All that jazz chile cornbread

You’ve got to love a minimalist – that individual who honestly thinks that less is more. They love paring down their possessions to one set of underwear, some black pants and a white t-shirt. They talk about ‘freedom’ from possessions and how liberating it all is.


And then there are the rest of us who feel that more is well, more. We like a Christmas tree that’s heaving with decorations. Stacks of books that double as side tables. Kitchen drawers crammed full of obscure but potentially useful gadgets. And disco balls. We really love disco balls. 

And when it comes to cooking we’re not shy of an ingredient or ten. Take our green chile blue cornbread mix. It is the bee’s knees on its own. It’s so good that all you need to add is water or milk and some eggs and you’re done. But, if you’re in a OTT mood, it’s just the ticket too. We like to add corn, semi-dried tomatoes, and crumbled goat’s cheese. You could toss in some chopped green onions, toasted pecans or pine nuts, and chopped cilantro too. 

The minimalist might roll their eyes but who cares. Go big or go home. 

1 x 9.84 oz package of Green chile blue cornbread mix

2 eggs, lightly beaten

¾ cup of buttermilk or milk

6 oz. corn kernels, about 1 cup

1 oz., scant ½ cup semi-dried tomatoes, roughly chopped

2 oz. soft goat’s cheese, crumbled


Preheat the oven to 425°F

Heat a 9.5” cast iron frying pan in the preheated oven for 5 or 10 minutes. While it’s heating, combine the cornbread mix with the eggs, corn, semi-dried tomatoes and cheese in a mixing bowl. Let the mixture sit for 5 minutes or so to let the flavors marry.

Add a tablespoon or two of butter to the hot pan, return to the oven to melt the butter – this will only take a minute or two. Remove the pan from the oven, pour in the cornbread mixture – the butter will spit and sputter (this is a good thing). Return to the oven and bake until a skewer inserted in the middle comes out clean – about 15-25 minutes. 

Serve warm with butter. Any leftovers make a dandy stuffing. 

Pancakes 2.0: Blue Corn Chile Cakes with all the toppings!

Pancakes and syrup. It’s one of those classic combinations like burger and fries, peanut butter and jelly and mac ‘n cheese. So what happens when you take away the syrup leaving that poor little ‘ole pancake all on its lonesome?


Hey, who said it had to be lonesome? I mean what is a pancake, anyway? It’s a round cake made from a batter. Make it paper-thin and it’s a crêpe in France. Germany’s got pfannkuchen (literally “pan” and “cake”). Make it with chickpea flour and you’ve got a socca. In the U.S. we’ve got hotcakes, griddlecakes, johnnycakes and flapjacks.  And zip over to Russia – as you do – and you’ve got those cute little blinis just crying out for some caviar and a nice cold shot of vodka…but we digress.

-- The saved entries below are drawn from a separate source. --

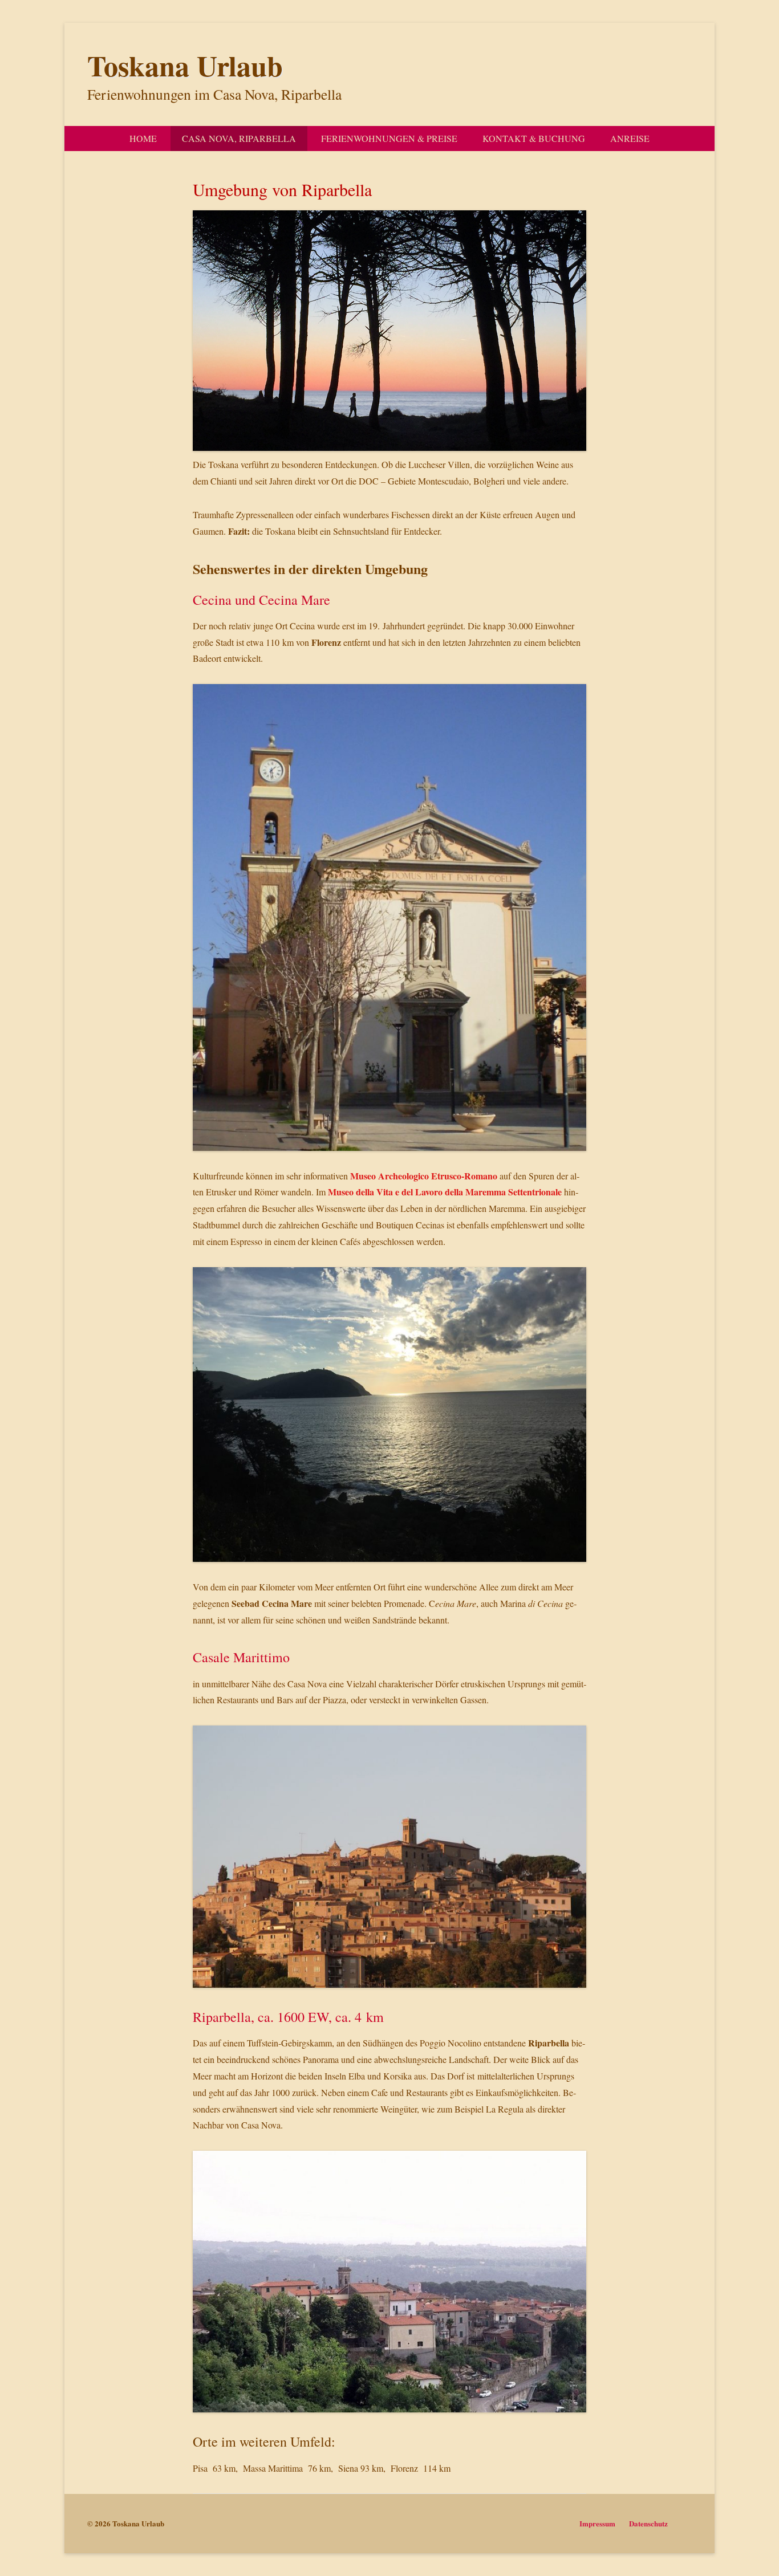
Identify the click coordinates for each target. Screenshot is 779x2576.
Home (143, 138)
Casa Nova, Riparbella (239, 138)
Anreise (630, 138)
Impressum (597, 2523)
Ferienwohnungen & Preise (389, 138)
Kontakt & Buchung (533, 138)
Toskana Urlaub (185, 65)
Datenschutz (648, 2523)
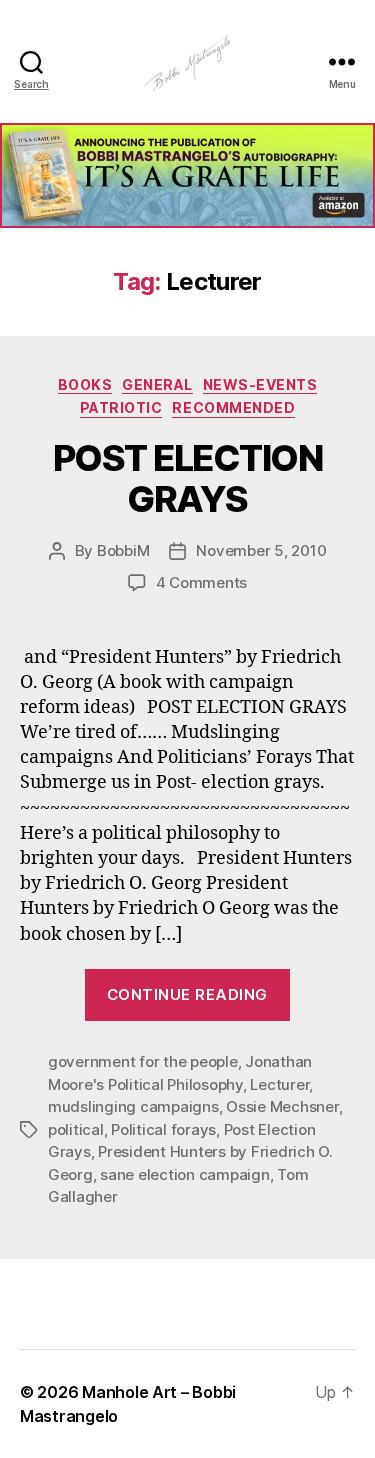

The point is that pancakes are like blank canvases – you can put whatever you like on them. Heck, you can go one better – you can put whatever you like in them. And before you get all “but pancakes are for breakfast” just stop. Pancakes are breakfast, lunch and dinner.

And we’ll prove it. Our Blue Corn Chile Cakes are great 24/7. We’ve added grated zucchini and corn kernels to the batter but you could slip in sliced scallions and bits of sautéed shrimp. Try topping them with shredded chicken, salsa and a big dollop of guacamole. You can’t go wrong (okay you can but it’s pretty darn tough). And if you’ve got folks coming over for brunch, this is a natural.


Blue Corn Chile Cakes with Goat’s Cheese & Sun-blushed Tomatoes

Serves 3-4

You can use regular pancake mix for this recipe but you’ll miss out on that amazing blue corn crunch. If you do, you’ll need about 2 cups of batter for the recipe.

1½ cups Los Chileros blue corn waffle and pancake mix
1 tsp chipotle chile
1 egg, lightly beaten
1 cup milk
1 cup coarsely grated zucchini (about 1 medium zucchini)
1 cup corn kernels
¼ cup chopped cilantro or parsley
1-2 Tbsp olive oil or vegetable oil

To garnish:
crumbled goat’s cheese
sun blushed tomatoes
pine nuts

In a bowl, mix together the pancake mix with the chipotle chile, egg and milk. Fold in the zucchini, corn and cilantro or parsley. Heat a skillet or frying pan and add a tablespoon of the oil. Pour about ¼ cup batter onto the skillet for each pancake. When the surface of the pancake begins to bubble slightly, flip and finish cooking. Keep the pancakes warm. Add more oil as needed and cook the remaining cakes.

Serve hot, topped with the goat’s cheese, sun blushed tomatoes and pine nuts.